* Problem statement *
Scan the entries below. Return every line that includes "page".

Records contained in a dataset:
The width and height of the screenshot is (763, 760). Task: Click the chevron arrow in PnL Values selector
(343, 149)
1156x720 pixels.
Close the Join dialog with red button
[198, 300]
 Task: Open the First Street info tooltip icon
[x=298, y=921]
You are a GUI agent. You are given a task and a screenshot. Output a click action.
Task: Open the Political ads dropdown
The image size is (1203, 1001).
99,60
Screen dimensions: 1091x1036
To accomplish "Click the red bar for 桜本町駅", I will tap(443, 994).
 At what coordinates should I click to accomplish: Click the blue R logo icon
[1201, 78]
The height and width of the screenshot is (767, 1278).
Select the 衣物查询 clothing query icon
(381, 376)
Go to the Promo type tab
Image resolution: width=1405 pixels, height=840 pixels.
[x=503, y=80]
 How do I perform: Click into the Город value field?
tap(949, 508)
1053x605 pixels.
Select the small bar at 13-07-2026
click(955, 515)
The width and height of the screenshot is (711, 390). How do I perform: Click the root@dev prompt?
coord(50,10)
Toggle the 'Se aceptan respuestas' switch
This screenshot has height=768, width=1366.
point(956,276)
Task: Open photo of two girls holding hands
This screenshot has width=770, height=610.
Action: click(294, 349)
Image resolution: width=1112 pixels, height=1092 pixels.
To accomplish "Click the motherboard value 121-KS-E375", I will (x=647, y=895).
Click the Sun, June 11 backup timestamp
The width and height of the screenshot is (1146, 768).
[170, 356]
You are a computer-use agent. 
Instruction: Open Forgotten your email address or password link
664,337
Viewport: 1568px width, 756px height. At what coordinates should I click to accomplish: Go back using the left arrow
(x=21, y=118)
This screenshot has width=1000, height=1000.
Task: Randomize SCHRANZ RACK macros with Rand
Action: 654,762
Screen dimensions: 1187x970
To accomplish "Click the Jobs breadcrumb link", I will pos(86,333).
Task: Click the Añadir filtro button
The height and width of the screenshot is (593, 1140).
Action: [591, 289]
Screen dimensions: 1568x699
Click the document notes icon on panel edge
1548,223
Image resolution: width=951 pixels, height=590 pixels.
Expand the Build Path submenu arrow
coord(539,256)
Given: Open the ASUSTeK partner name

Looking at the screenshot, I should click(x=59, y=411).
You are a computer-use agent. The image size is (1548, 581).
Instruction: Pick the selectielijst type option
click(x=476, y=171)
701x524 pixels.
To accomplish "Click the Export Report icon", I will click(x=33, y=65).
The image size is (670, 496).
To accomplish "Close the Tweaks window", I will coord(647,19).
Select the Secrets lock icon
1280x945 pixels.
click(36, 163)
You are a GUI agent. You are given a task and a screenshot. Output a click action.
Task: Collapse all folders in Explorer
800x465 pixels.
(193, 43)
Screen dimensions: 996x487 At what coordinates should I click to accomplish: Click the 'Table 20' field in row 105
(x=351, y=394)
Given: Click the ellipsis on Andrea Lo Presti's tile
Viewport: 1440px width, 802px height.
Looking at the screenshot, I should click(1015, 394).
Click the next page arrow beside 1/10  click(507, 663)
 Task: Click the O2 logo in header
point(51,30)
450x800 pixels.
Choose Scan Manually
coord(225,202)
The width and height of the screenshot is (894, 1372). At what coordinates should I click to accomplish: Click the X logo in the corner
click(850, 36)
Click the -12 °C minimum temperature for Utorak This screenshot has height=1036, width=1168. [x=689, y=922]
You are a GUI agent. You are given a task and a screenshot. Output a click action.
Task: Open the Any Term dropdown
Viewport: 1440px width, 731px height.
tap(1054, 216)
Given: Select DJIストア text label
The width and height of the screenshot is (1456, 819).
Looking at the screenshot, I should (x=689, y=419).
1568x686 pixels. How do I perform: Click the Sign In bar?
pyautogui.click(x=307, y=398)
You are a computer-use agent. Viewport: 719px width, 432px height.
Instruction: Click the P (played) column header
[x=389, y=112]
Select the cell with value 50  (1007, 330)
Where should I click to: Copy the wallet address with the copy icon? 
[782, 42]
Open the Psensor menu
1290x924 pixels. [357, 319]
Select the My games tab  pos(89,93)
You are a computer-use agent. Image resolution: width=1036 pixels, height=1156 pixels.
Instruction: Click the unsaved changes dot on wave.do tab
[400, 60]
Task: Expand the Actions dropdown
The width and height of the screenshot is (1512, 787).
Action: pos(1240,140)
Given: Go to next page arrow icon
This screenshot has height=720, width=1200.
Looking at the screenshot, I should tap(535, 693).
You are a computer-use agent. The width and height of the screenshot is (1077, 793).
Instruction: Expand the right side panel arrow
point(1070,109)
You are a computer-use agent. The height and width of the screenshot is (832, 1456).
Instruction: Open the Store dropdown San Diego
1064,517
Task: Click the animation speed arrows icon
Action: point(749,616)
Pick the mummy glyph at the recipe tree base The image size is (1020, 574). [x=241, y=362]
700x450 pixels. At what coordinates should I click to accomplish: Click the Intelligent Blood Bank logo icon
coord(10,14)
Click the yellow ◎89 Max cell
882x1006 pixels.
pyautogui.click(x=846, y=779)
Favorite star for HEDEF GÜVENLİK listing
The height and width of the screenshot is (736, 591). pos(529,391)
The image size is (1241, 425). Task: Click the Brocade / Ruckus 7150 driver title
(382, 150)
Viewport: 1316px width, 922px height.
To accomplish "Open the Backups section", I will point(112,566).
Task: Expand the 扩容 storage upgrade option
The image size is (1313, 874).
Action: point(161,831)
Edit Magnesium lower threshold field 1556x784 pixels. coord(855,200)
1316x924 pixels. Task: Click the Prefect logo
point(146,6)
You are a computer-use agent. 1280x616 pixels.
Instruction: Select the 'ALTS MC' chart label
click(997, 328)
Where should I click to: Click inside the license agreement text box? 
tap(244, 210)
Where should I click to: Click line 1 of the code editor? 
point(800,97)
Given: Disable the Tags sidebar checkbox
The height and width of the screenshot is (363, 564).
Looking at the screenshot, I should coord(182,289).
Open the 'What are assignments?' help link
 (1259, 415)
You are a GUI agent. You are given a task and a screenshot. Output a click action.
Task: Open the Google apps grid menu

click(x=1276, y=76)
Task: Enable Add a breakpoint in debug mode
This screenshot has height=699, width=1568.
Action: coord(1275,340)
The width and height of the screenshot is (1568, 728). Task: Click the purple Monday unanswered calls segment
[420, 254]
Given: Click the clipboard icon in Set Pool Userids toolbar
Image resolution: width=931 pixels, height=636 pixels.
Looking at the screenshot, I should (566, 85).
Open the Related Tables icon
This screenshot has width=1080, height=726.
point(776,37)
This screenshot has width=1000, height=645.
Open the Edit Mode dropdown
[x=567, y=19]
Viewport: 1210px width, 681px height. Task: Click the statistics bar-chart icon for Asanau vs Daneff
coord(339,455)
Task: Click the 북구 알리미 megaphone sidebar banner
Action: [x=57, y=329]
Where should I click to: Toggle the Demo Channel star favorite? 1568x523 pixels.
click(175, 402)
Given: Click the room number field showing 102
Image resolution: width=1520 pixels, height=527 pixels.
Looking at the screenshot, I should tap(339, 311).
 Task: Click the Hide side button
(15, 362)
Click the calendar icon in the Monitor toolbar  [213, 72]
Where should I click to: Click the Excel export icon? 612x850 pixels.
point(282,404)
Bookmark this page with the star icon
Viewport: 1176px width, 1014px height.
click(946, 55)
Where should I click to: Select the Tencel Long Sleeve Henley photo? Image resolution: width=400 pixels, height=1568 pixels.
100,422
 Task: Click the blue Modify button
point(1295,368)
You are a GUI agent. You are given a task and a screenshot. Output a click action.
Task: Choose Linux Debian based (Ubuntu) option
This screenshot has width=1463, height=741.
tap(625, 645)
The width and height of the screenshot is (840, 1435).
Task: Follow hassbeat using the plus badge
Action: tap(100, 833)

* Answer to the problem *
Click the next page arrow beside 1/10  click(507, 663)
Given: Go to next page arrow icon
Bookmark this page with the star icon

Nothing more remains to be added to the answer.